_ЦЕЛЬ 1_
Объясните, пожалуйста, почему в отрывке о событиях 1905 года военные восстания названы, быть может, самым тревожным явлением.

Движение, начавшееся с отдельных вспышек, в феврале-марте 1905 года превратилось в массовое и охватило громадный район, притом сразу с различных концов — в центральной России, в Польше, в Западном и Прибалтийском крае и на Кавказе. Весной и летом 1905 года крестьянским движением было охвачено 14% всей территории России. За два только месяца — апрель и май — по газетным подсчетам, было совершено 116 покушений на различных представителей власти — от городовых до губернаторов. Но, быть может, самым тревожным явлением были военные восстания: в движение пришла сила, на которую опиралась правительственная власть. Самым грозным было восстание матросов в Черном море на броненосце «Потемкин» (13-24 июня): взбунтовался лучший броненосец черноморской эскадры, поднял красный флаг и ушел в Румынию. Оставшаяся верной правительству черноморская эскадра не посмела с ним расправиться. Руководителем этого восстания был простой матрос Афанасий Матющенко. Из Румынии он проехал в Швейцарию и теперь тоже был в Женеве.

_ЦЕЛЬ 2_
Выведите без изменений строки из набора ниже: начиная со строки с "You are a GUI" и до самой последней строки набора включительно. Изображения в ответ не включайте.

_ИСХОДНЫЕ ДАННЫЕ_

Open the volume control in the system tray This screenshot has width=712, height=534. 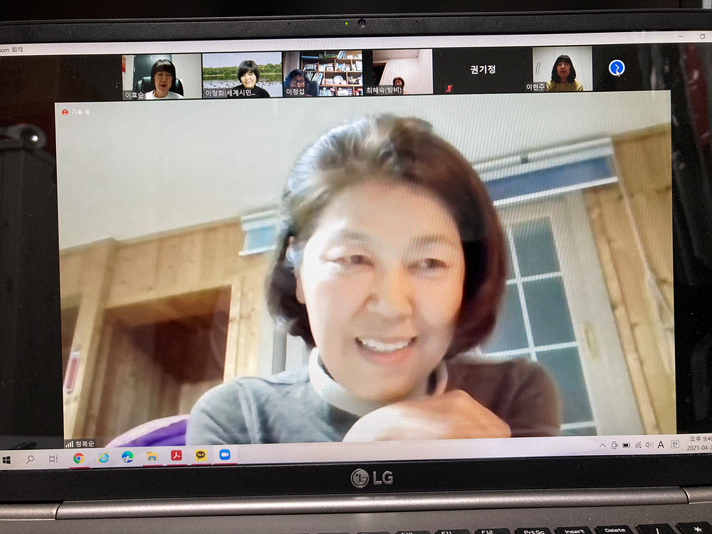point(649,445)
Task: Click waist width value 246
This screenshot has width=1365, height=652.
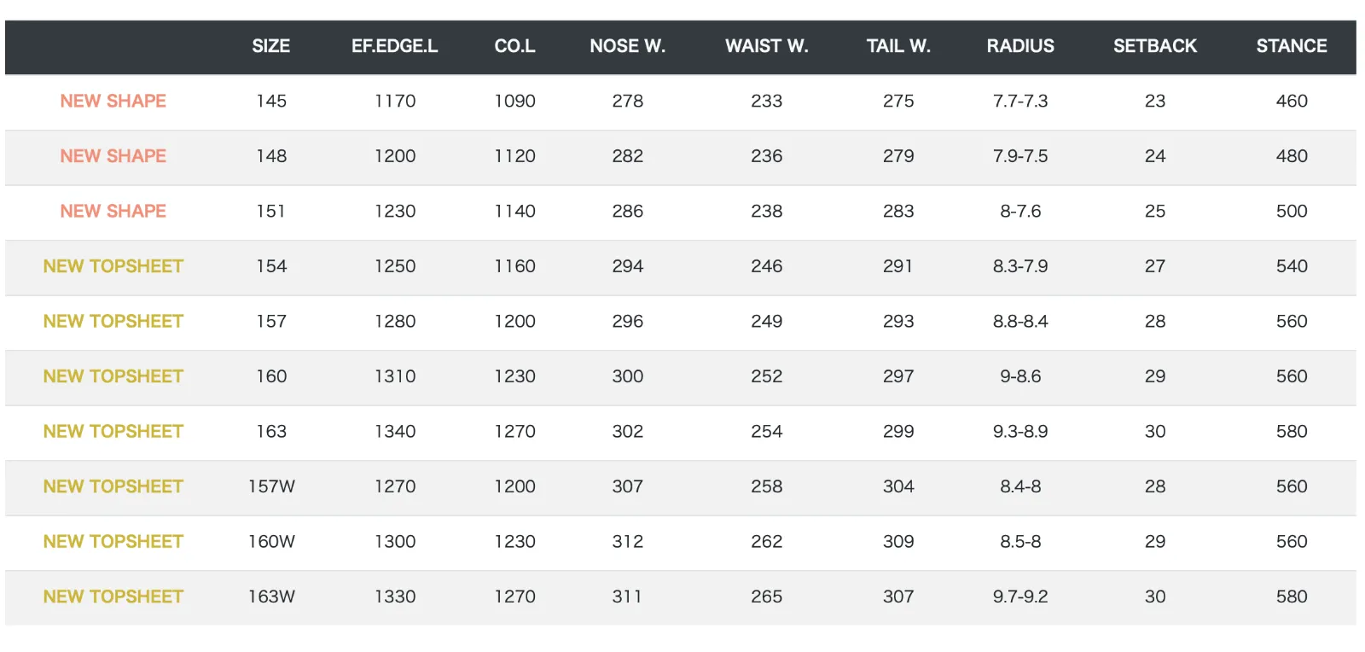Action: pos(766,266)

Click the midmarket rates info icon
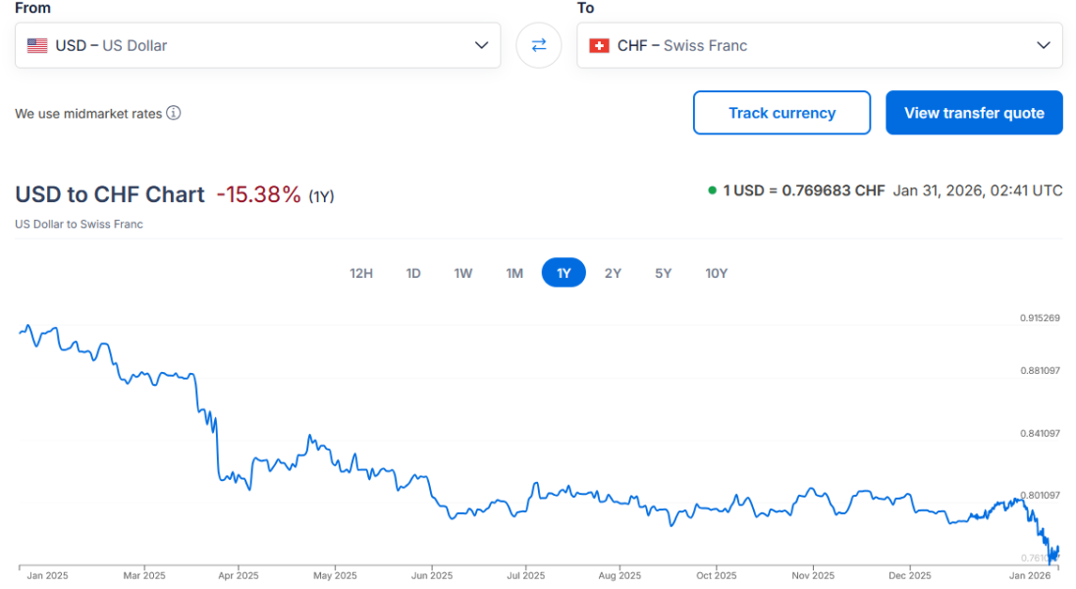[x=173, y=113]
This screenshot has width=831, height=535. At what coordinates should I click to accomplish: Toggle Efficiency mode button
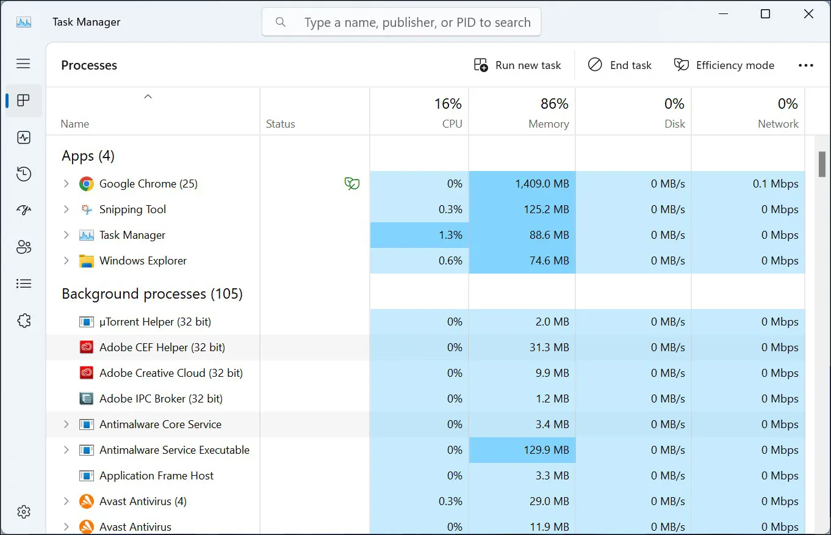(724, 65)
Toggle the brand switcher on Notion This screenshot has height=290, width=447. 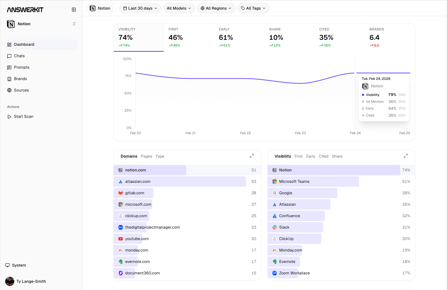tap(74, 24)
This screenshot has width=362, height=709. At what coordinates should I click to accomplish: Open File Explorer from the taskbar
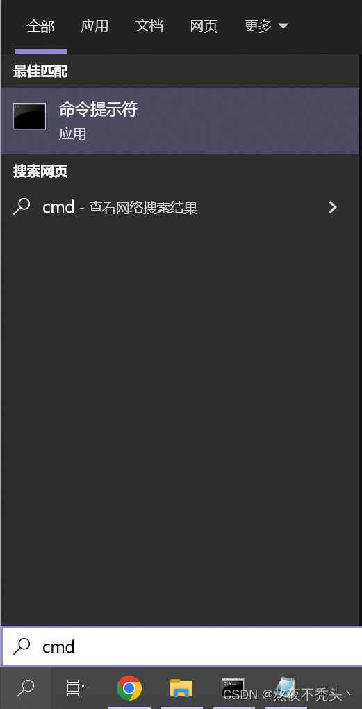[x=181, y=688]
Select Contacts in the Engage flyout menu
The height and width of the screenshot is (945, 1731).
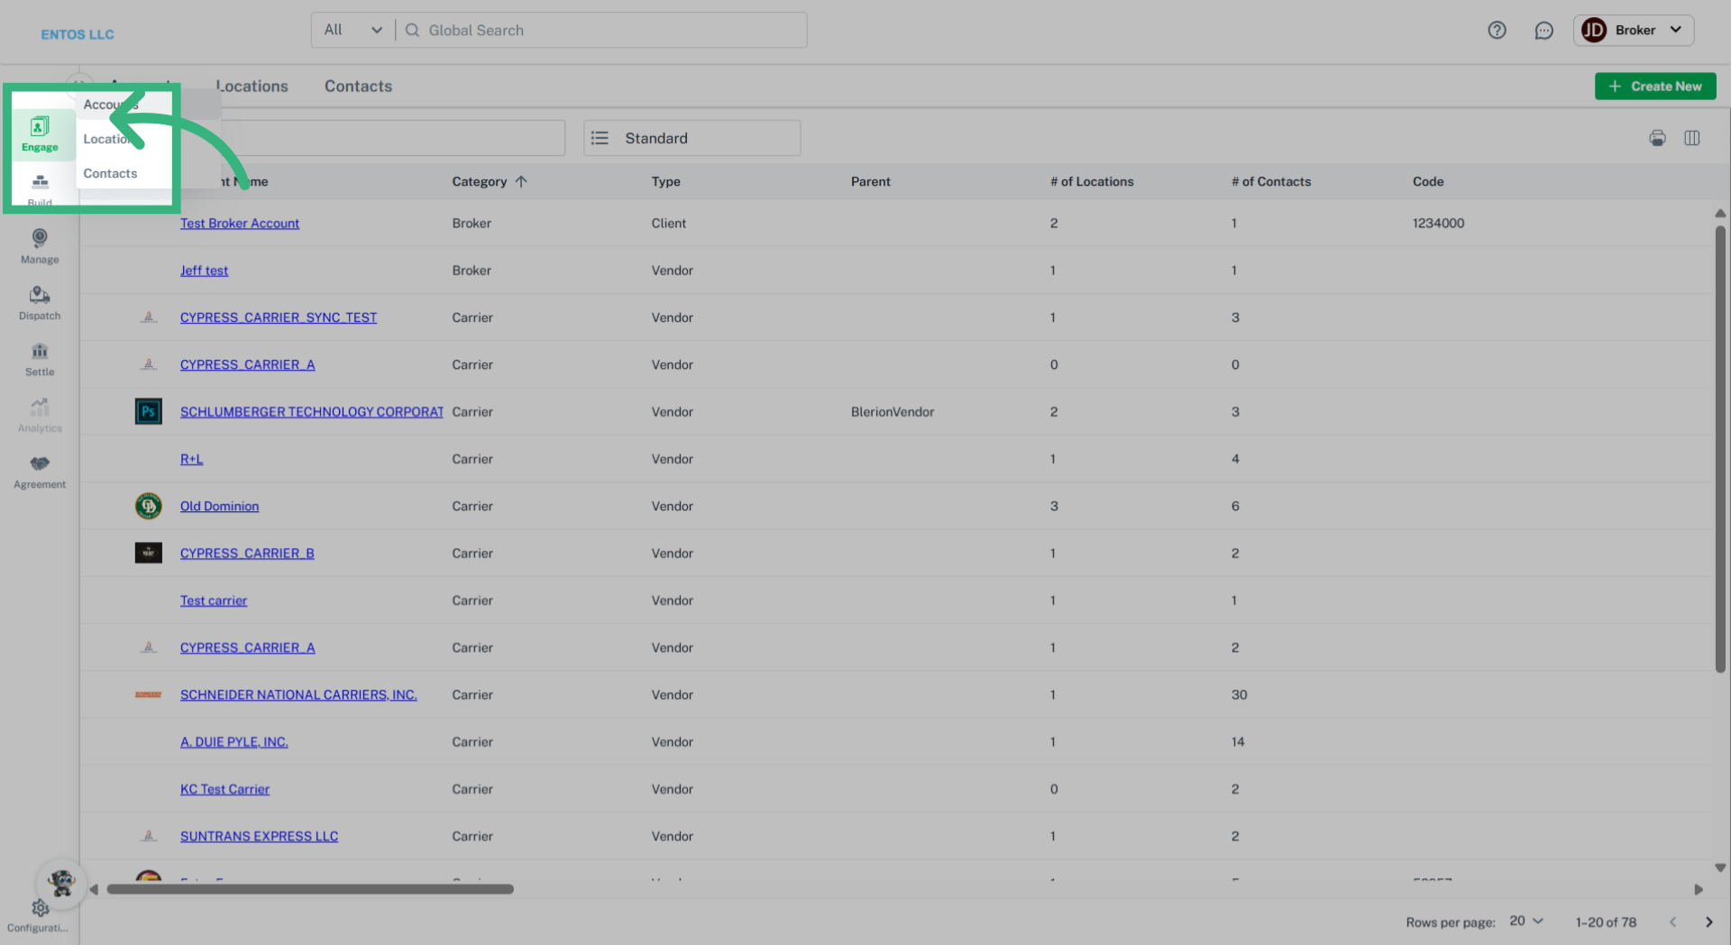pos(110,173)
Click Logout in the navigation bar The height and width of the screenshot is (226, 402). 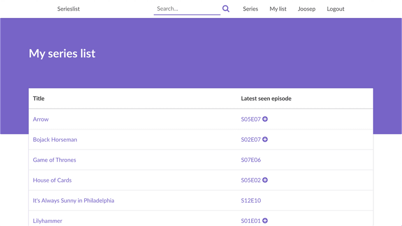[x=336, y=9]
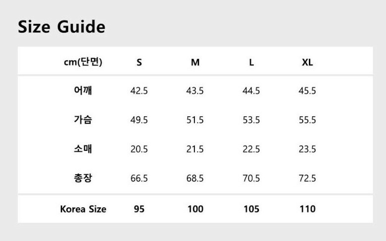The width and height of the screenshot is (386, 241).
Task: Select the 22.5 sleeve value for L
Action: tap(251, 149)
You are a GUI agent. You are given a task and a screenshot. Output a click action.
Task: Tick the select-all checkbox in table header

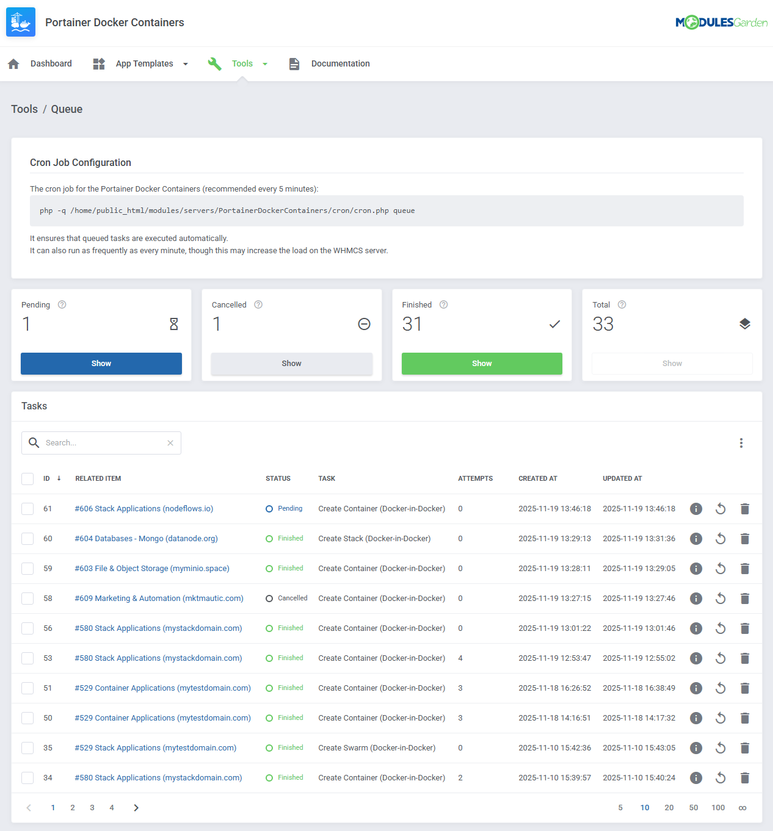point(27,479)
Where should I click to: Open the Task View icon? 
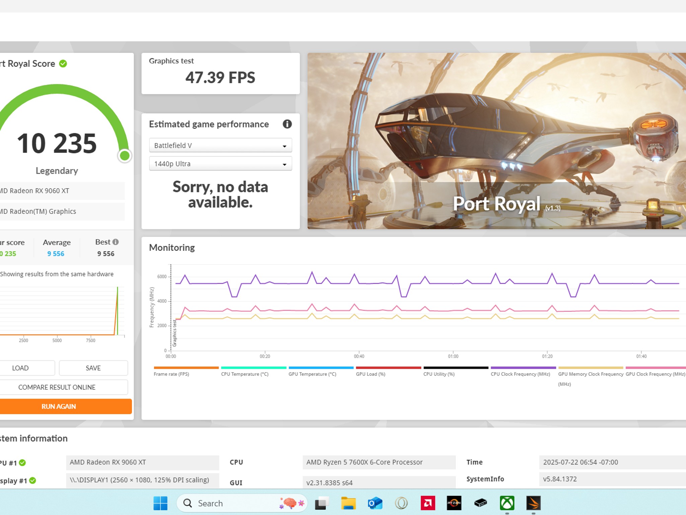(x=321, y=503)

_ИТОГОВЫЙ ОТВЕТ 1_
В движение пришла сила, на которую опиралась правительственная власть.

_ИТОГОВЫЙ ОТВЕТ 2_
You are a GUI agent. You are given a task and a screenshot. Output a click action.
Task: Tick the select-all checkbox in table header

point(27,479)
Where should I click to: Open the Task View icon? 
(x=321, y=503)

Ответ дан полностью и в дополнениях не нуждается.